How to complete this task: Below are entries. Reproduce exactly the lines between the line holding "You are a computer-use agent. 750x500 pixels." and the line holding "Instruction: Click the 管理台 console icon", inclusive, and only those.

Dataset:
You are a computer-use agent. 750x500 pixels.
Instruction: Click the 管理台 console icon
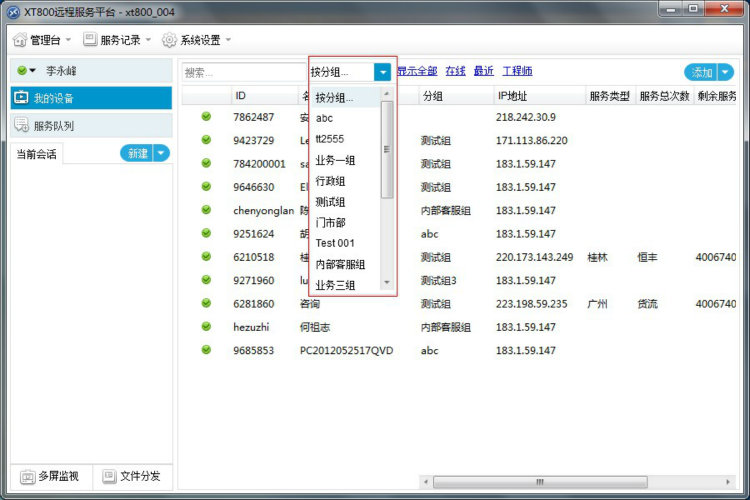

==

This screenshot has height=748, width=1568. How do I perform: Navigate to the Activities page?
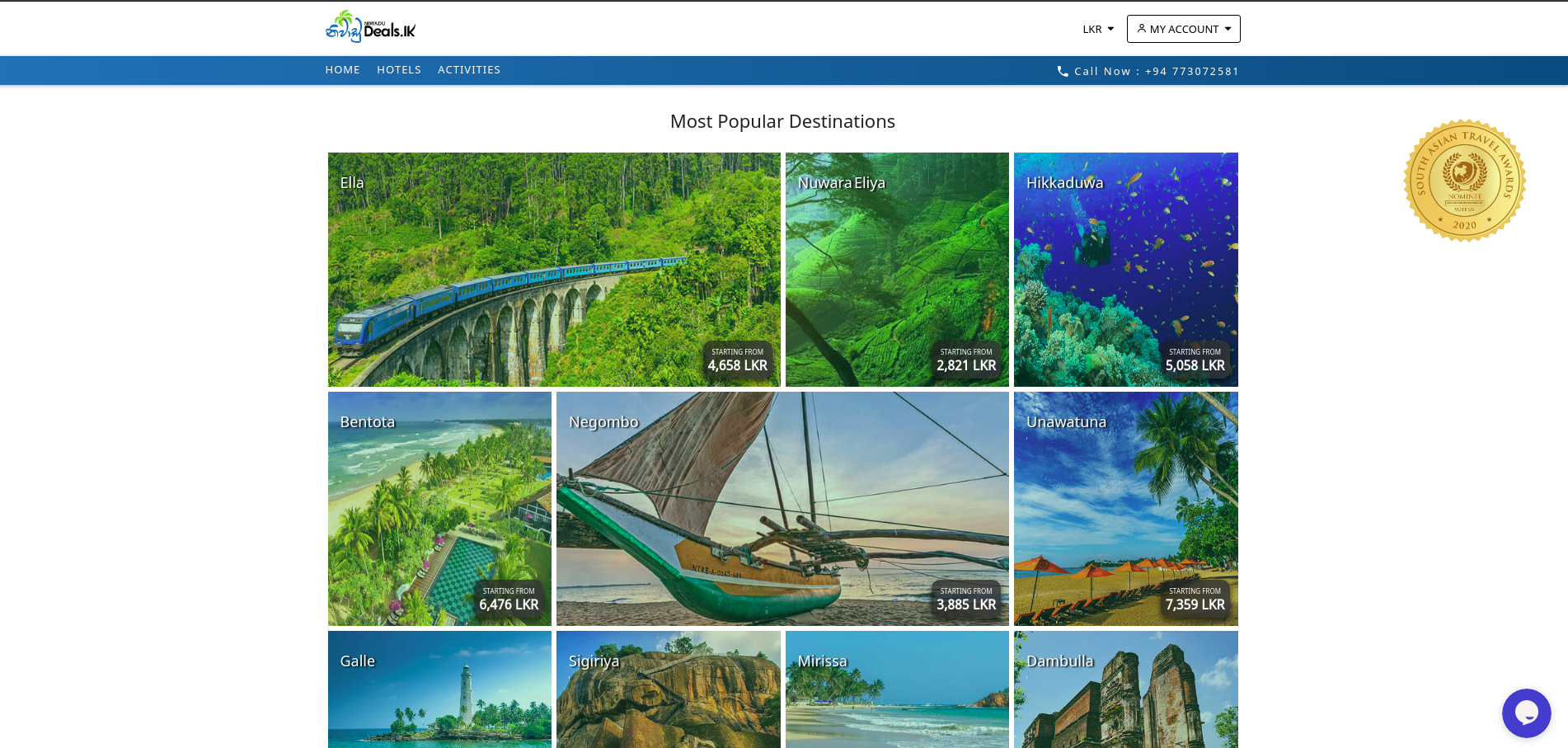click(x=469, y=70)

...

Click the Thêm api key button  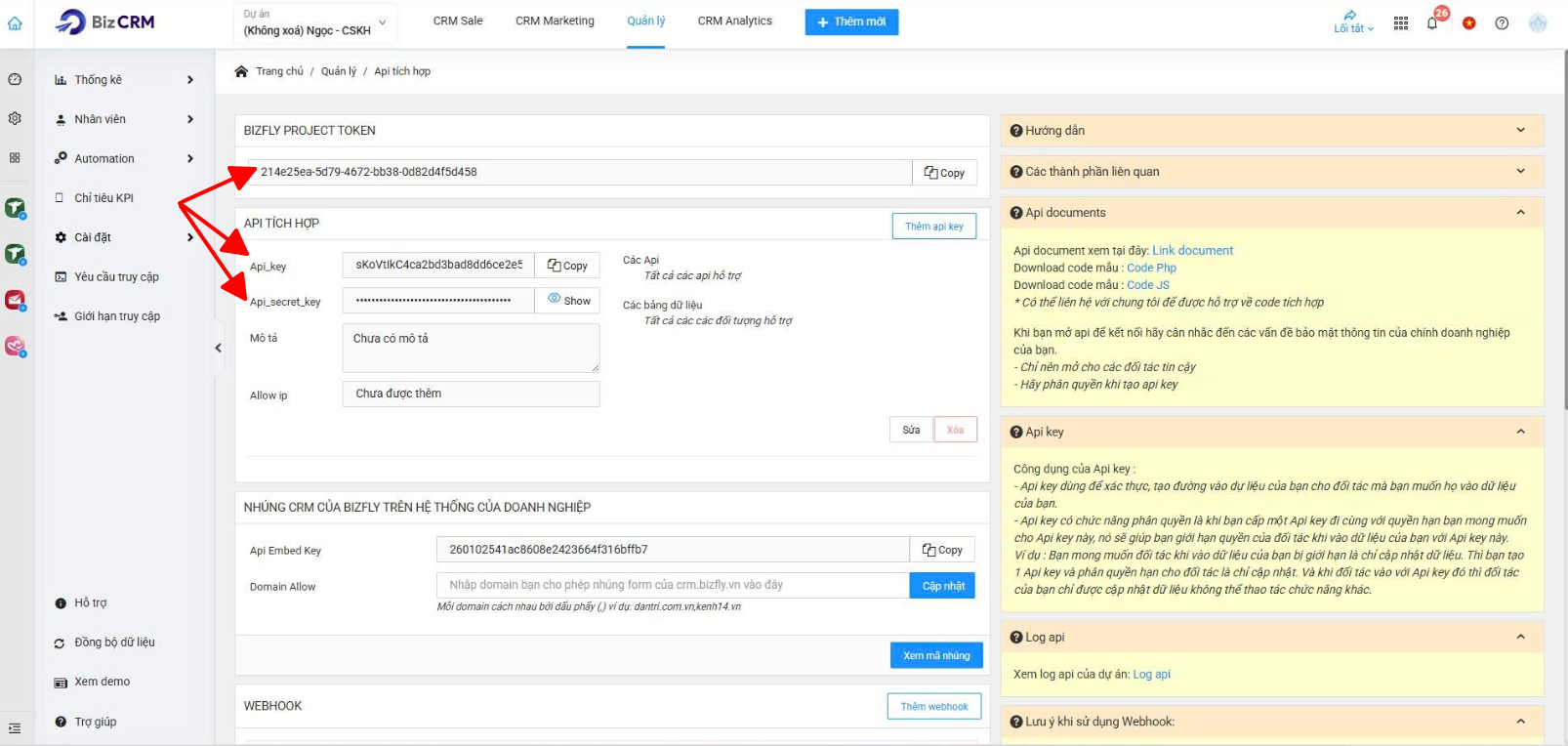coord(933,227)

Finished exercise:
You are a computer-use agent. 750x500 pixels.
Instruction: Click the 管理台 console icon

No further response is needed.